El infiltrado del Kkklan

Dos relatos fundadores se narran, en paralelo, en una secuencia muy importante de “El infiltrado del Kkklan”.

Uno de ellos data de 1915 y hace las veces de proclama y mensaje de avivamiento para un grupo de supremacistas blancos de los años setenta. El otro es evocado por el personaje que interpreta Harry Belafonte ante un grupo de jóvenes militantes afroamericanos. Ambos hablan de violencia y linchamientos. Pero los discursos son antagónicos. El de “El nacimiento de una nación”[1], el clásico de David W. Griffith, es de exaltación del odio racista. El otro, designa un hito en la formación de la conciencia de la necesidad de la lucha de la comunidad afroamericana, denuncia la brutalidad del comportamiento de los blancos y el modo en que Hollywood naturalizó la segregación de los afroamericanos en mil y un representaciones fílmicas.

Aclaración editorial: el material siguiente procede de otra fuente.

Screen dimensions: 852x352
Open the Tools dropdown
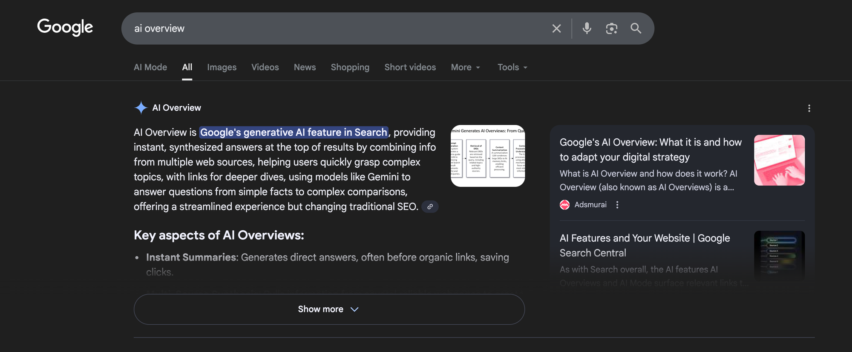[x=512, y=67]
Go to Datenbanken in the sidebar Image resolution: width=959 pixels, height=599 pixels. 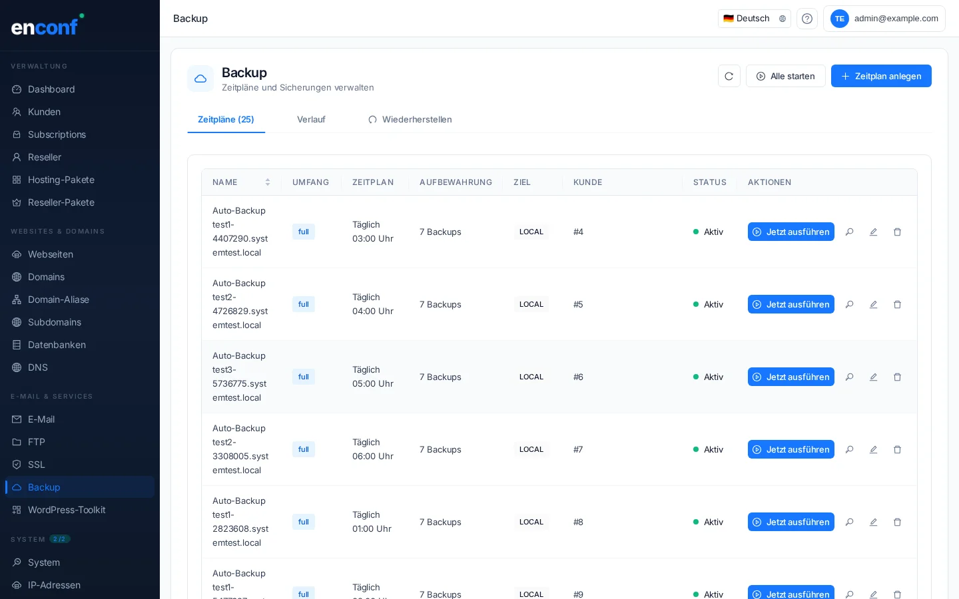[x=57, y=345]

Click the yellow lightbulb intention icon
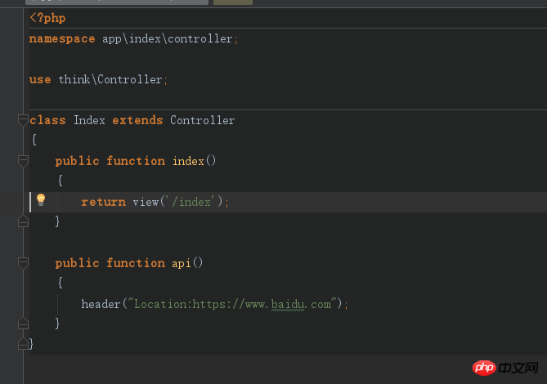point(41,199)
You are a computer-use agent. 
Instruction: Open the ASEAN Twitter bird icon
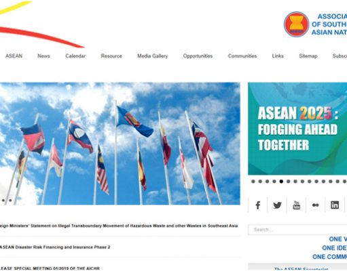point(277,205)
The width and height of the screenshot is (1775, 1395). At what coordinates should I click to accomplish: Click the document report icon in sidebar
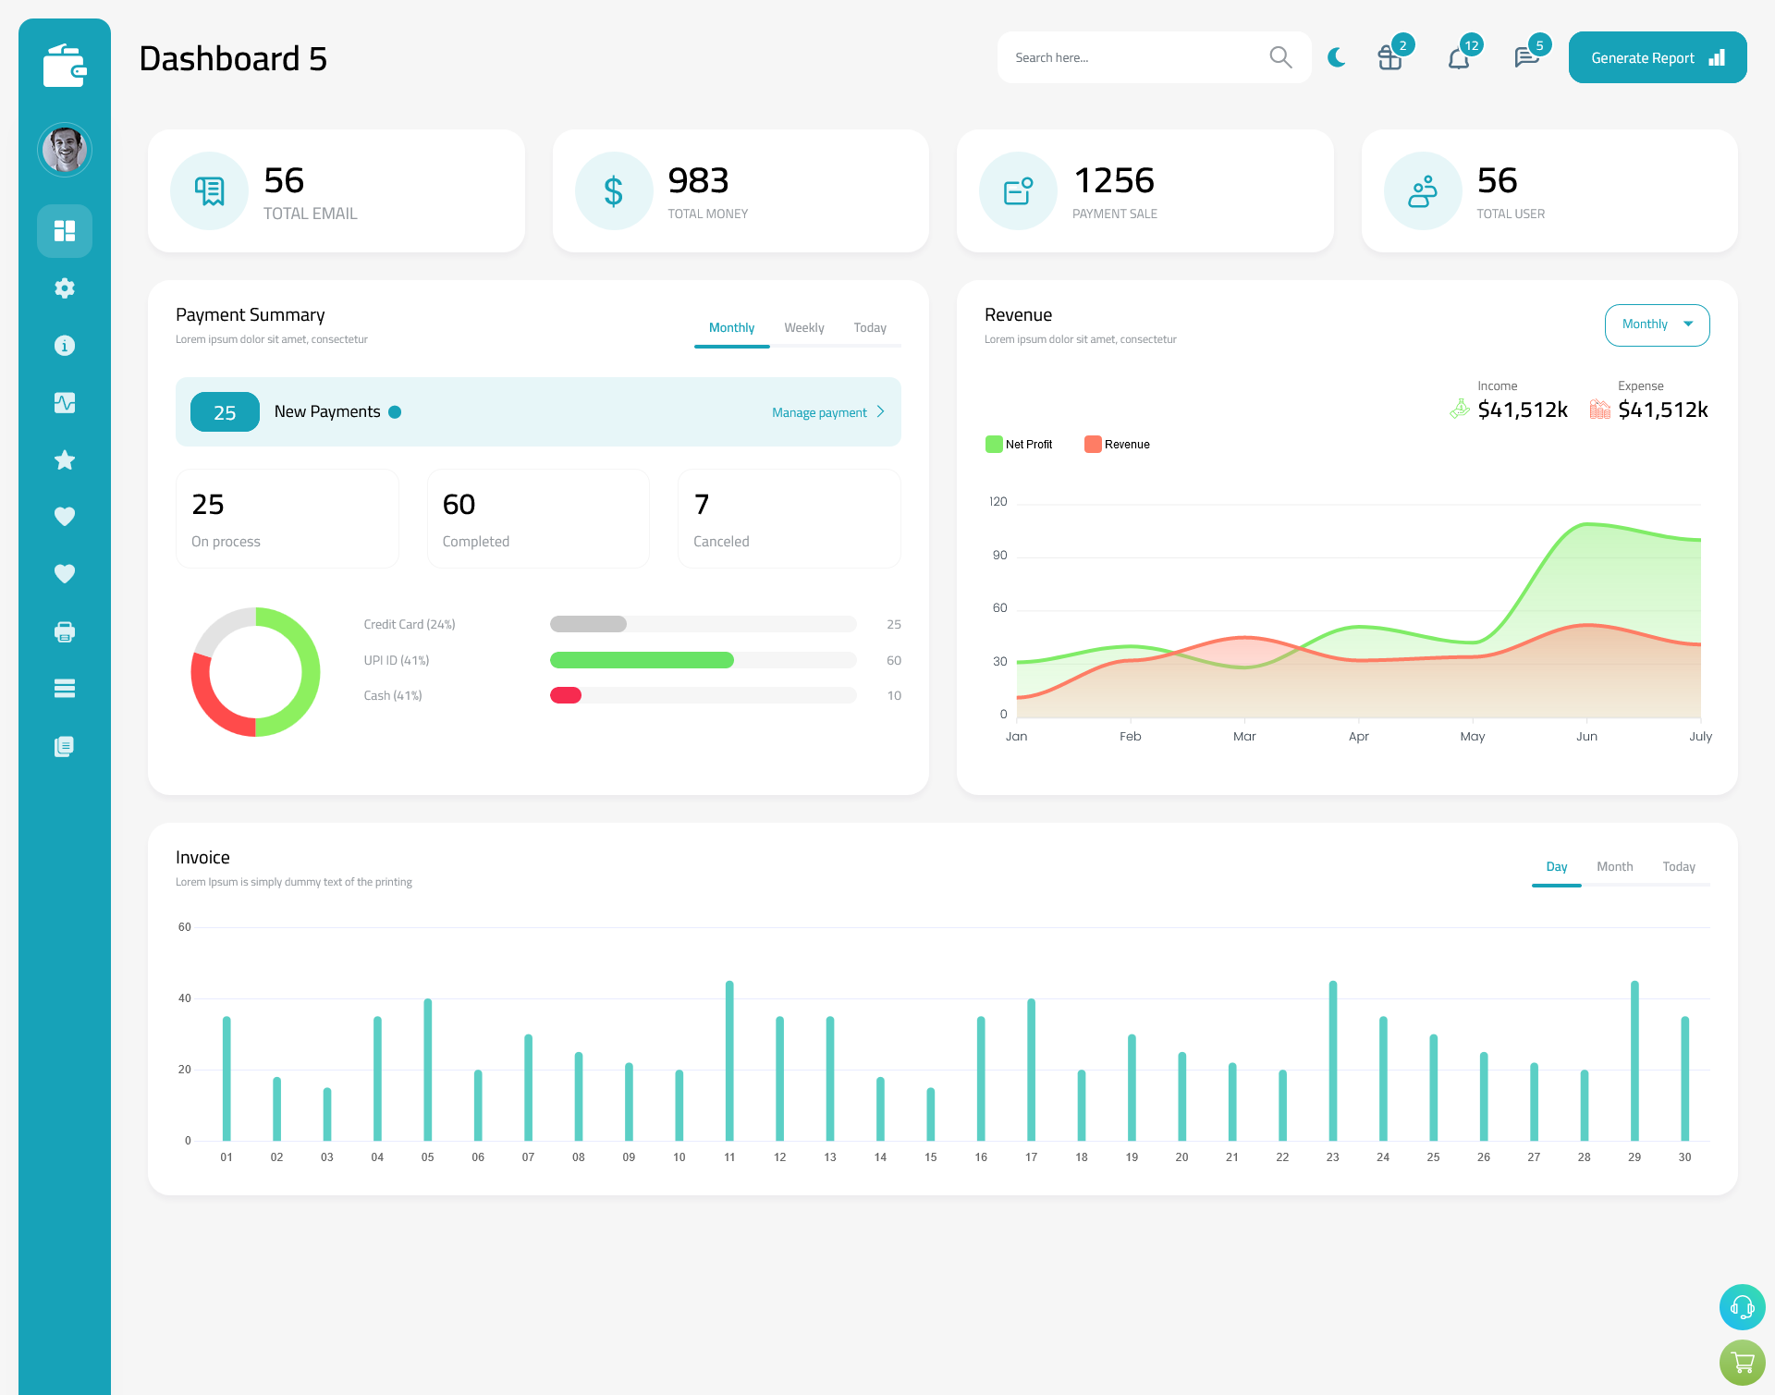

Lo curioso es que Spike Lee recurre a un procedimiento clave de la película de Griffith para articular esas situaciones. El montaje paralelo que aceleraba las acciones del tercio final de “El nacimiento de una nación”, convirtiéndose en recurso canónico del cine narrativo, aporta la potencia dramática de ese pasaje de “El Infiltrado del Kkklan”.  

Lee pilla el repertorio de Griffith con toda consciencia. Y con el deseo de darle la vuelta a la tortilla.

Si la película silente caricaturizaba con salvajismo a los negros, Lee lo hace con los criminales de capirote que actuaban en los setenta y que hoy caminan envalentonados no solo por Charlottesville, sino también en la Casa Blanca, al grito de “America First”.

Pero no solo el montaje paralelo, como recurso de confrontación dialéctica, es tomado de Griffith. También lo es la disposición dual de muchos otros elementos. Como ocurría en “El nacimiento de una Nación”, que contaba la historia de dos familias confrontadas por la Guerra Civil, encarnación a su vez de las diferencias entre Norte y Sur. 

En “El infiltrado…” hay dos voces, la negra y la blanca; hay dos dicciones y entonaciones; hay dos topos, el afroamericano y el judío; hay dos policías de signos ideológicos contrapuestos; hay dos tiempos que se enlazan, los años setenta y los actuales; hay dos modelos de cine que antagonizan, el de la exaltación del dominio blanco y el de la Blaxsploitation; hay dos géneros que se alternan, el thriller y la comedia; hay dos énfasis en la denuncia, el de la chacota y el del panfleto.

Sin duda, el thriller funciona mejor que el panfleto. Sobre todo cuando Adam Driver contrasta, a fuerza de austeridad, la gesticulante maldad de los supremacistas. Enfrenta a pie firme la psicopatía de Felix (Jasper Pääkkönen) y el cretinismo de Ivanhoe (Paul Walter Hauser) y esa oposición sustenta el suspenso.

El personaje de Ron Stallworth (John David Washington) se mueve mejor en el humor que en el drama o en el romance. Su gesto impávido en la reunión de bienvenida de David Duke, el Gran Mago del Klan, parece el de un comediante del cine mudo. Hasta tiene su gag inesperado, el de la foto Polaroid tomada al vuelo. Y sus movimientos de combate en el estilo de Fred Williamson hubieran desarmado al mismísimo David Griffith.

Pero una escena chabacana y filmada de cualquier manera, verdadero recurso de brocha gorda, aparece hacia el final, en la secuencia del atentado, con la pobre Connie (Ashlie Atkinson) convertida en un fantoche.

Ricardo Bedoya   



[1] “La génesis de un pueblo” es el título con el que se estrenó en el Perú.